Keywords: frost; frost tolerance; honeysuckle; leaf; lonicera; xylem.

Figure 1

(A) An image of the unfrozen area of Lonicera × purpusii leaf that was tracked through an in situ overnight, freeze‐thaw cycle on DOY 28, 2021 (scale bar = 2.5 mm). (B) The spatial distribution of freezing temperatures and (C) subsequent natural thawing temperatures of individual 0.125 mm² regions of the same field of view. The temperature at which brightness increased or decreased by 10% was used to determine freezing and thawing temperatures for each section of the leaf. Veins are outlined in black in (B) and (C). (D) An image of an unfrozen areole of the same leaf which was analysed at a finer spatial scale through an in situ overnight, freeze‐thaw cycle (scale bar = 0.5 mm). (E) The spatial distribution of freezing temperatures and (F) subsequent natural thawing temperatures for 0.01 mm² regions of the same areole. Colour scales indicate freezing (B and E) and thawing (C and F) temperatures, respectively. (G) The mean freezing temperature of 0.01 mm² sections of the leaf that contain veins or only mesophyll, ‘*’ indicates a significant difference based on a two‐way Student t‐test. (H) The mean freezing temperature of 0.25 mm² sections of leaf that comprise the midrib, mesophyll adjacent to the midrib and mesophyll and minor veins distant from the midrib, letters denotes significant differences in means based on a one‐way ANOVA and a Tukey's HSD post hoc test (p < 0.05). (I) The nocturnal course of leaf temperature (red) and relative pixel brightness of a 0.01 mm² section of the leaf containing mostly vein (black) or mesophyll (grey). The horizontal line marks 0°C. The insert depicts the area of the leaf from (E) in which the brightness was measured with the black pixel being the section of the leaf containing the vein and the grey section of the leaf from the mesophyll.

Figure 2

(A) The percentage of leaf area imaged that froze (black) over the course of the night on DOY 28, 2021 and leaf temperature on the same night (grey). (B) Freezing exotherms of ex situ leaves frozen at −1.5°C min⁻¹ (grey) and −11°C min⁻¹ (black) versus the time in seconds after the leaves reached 0°C. (C) Freezing temperatures determined by exotherms (bars) or pixel brightness (black points) of a leaf frozen at −0.01°C min⁻¹, −1.5°C min⁻¹, and −11°C min⁻¹ with standard errors.
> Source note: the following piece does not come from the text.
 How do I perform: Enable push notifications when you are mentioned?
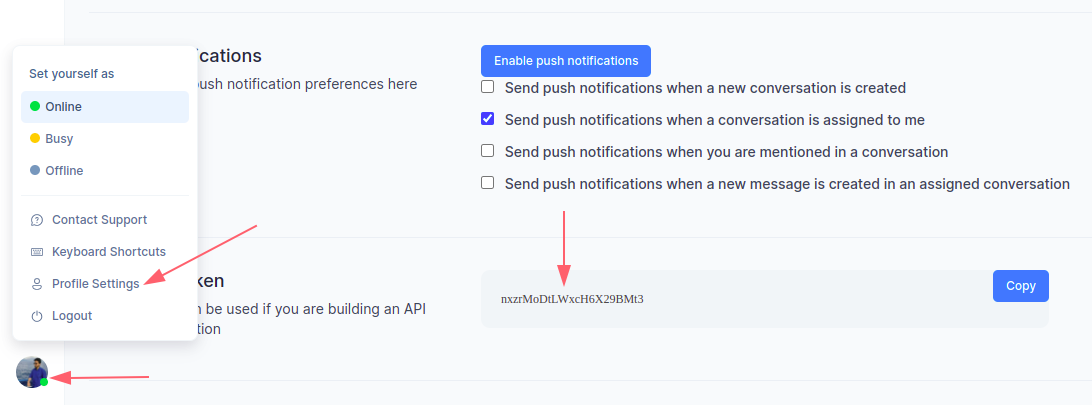click(488, 151)
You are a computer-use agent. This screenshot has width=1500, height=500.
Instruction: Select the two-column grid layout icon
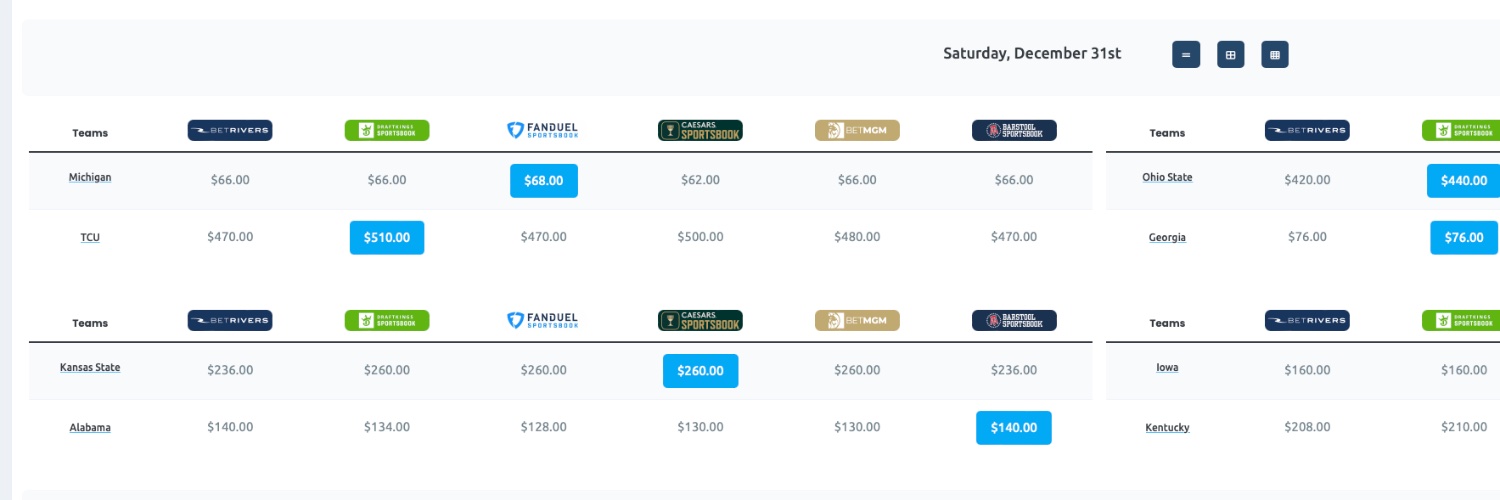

Letters denotes a significantly different mean based on a one‐way ANOVA and a Tukey's HSD post hoc test (p < 0.05). (D) Mean ( ± SE) of photosynthetic recovery of leaves cooled and warmed in the field (at −0.01°C min⁻¹ and +0.02°C min⁻¹ [n = 3]) or ex situ cooled and warmed slowly (slow cooling‐slow warming [SCSW] at −1.5°C min⁻¹ and +1.5°C min⁻¹ [n = 6]), or cooled and warmed rapidly (rapid cooling‐rapid warming [RCRW] at −11°C min⁻¹ and +11°C min⁻¹ [n = 6] or either rapidly cooled and slowly warmed [RCSW] or slowly cooled and rapidly warmed [SCRW] [n = 3 each]). Letters denotes a significantly different mean based on a one‐way ANOVA and a Tukey's HSD post hoc test (p < 0.05). (E) Mean ( ± SE) change in leaf water potential of leaves cooled and warmed in the field or ex situ at different rates, described above. Letters denotes a significantly different mean based on a one‐way ANOVA and a Tukey's HSD post hoc test (p < 0.05).

Figure 3

The mean maximum assimilation rate of leaves measured at 22°C that had been exposed to air during a snowstorm and cold period beginning DOY 30 (black points; n = 3), the white point represents the mean maximum assimilation rate measured on leaves from a branch that was buried under snow from the onset of the snowfall until the snow melted on the day of measuring (n = 3, ± SE). The grey line depicts air temperature. The ‘*’ denotes a significant difference between the maximum assimilation rates of the leaves exposed to air and buried under snow DOY 54. The black scale bar denoting 5 cm.